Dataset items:
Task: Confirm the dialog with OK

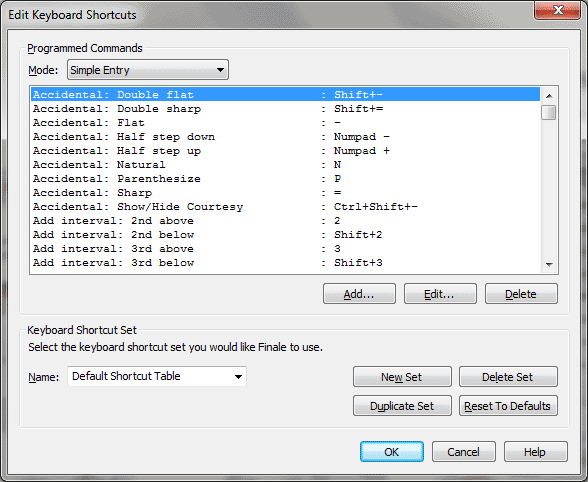Action: coord(392,452)
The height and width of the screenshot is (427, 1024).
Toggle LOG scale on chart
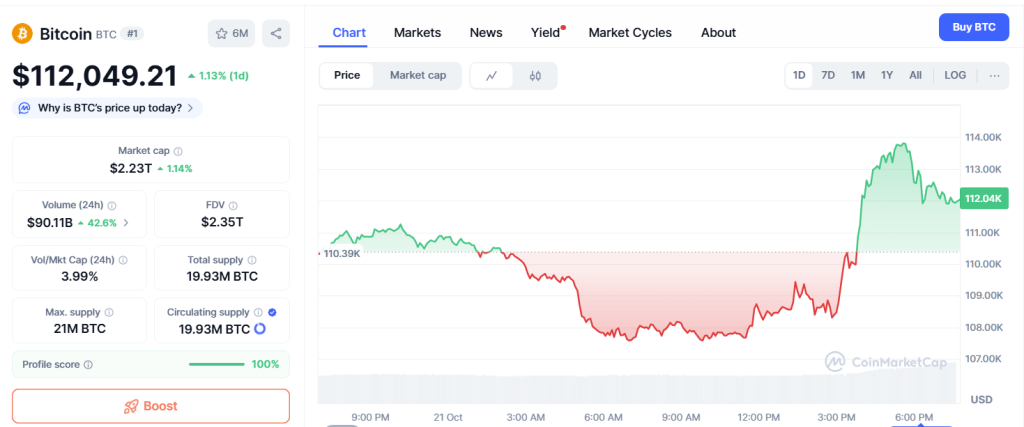(x=955, y=75)
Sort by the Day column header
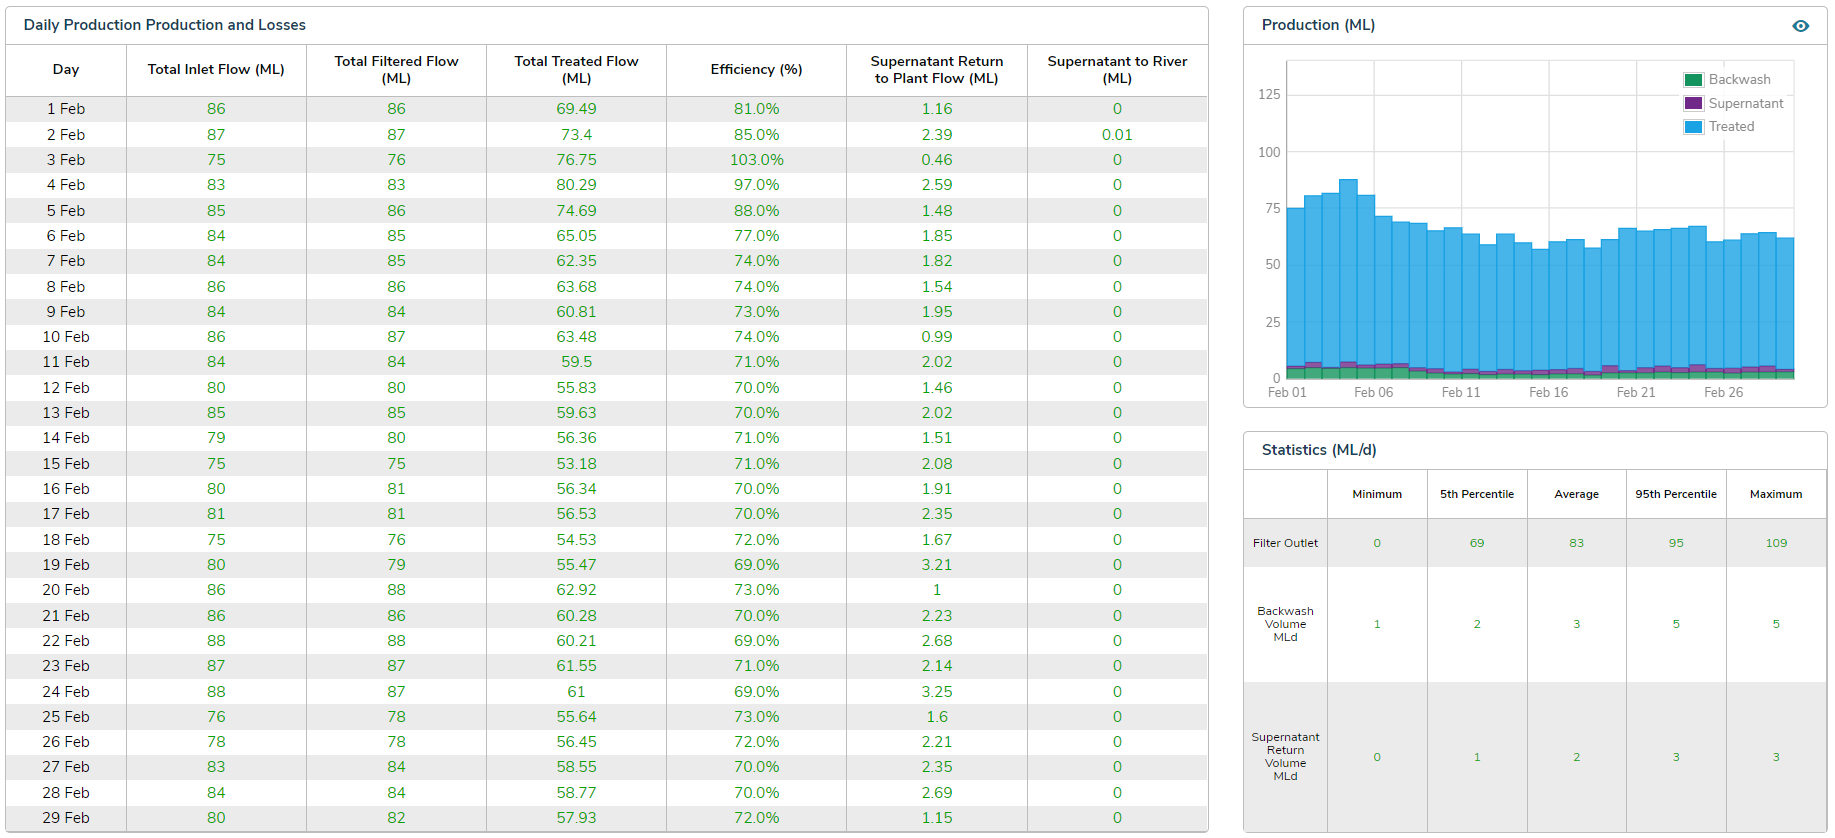 pos(66,70)
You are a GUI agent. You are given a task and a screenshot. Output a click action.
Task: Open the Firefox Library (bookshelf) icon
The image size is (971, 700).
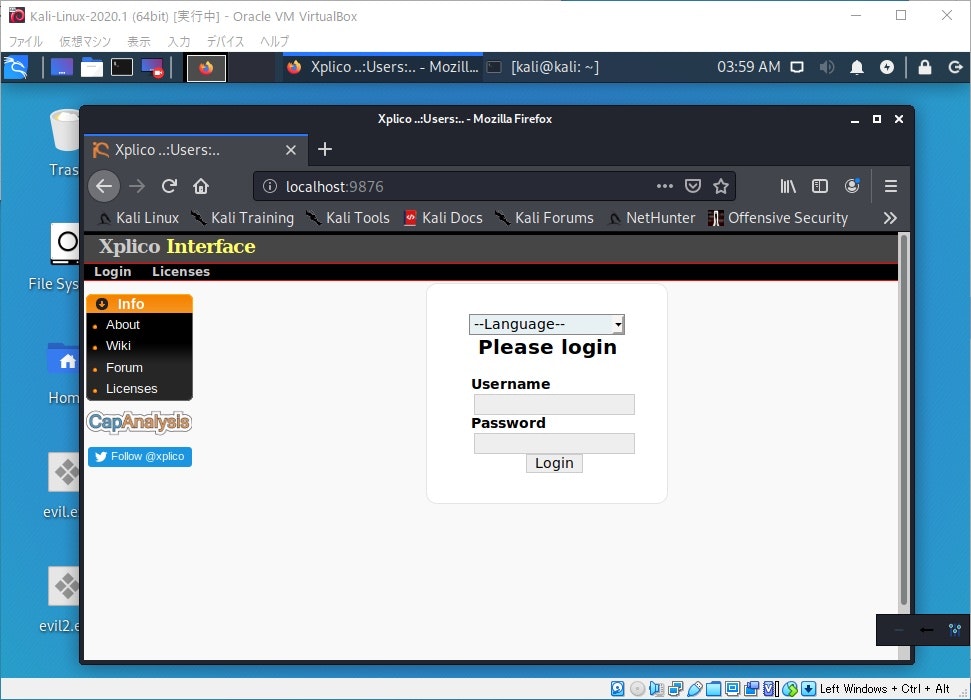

# The task
Would you please copy, exactly and only, the lines from the one with "You are a GUI" through the end of the entries above, skipping every picture?

# Exercise answer
You are a GUI agent. You are given a task and a screenshot. Output a click action.
Task: Open the Firefox Library (bookshelf) icon
The image size is (971, 700).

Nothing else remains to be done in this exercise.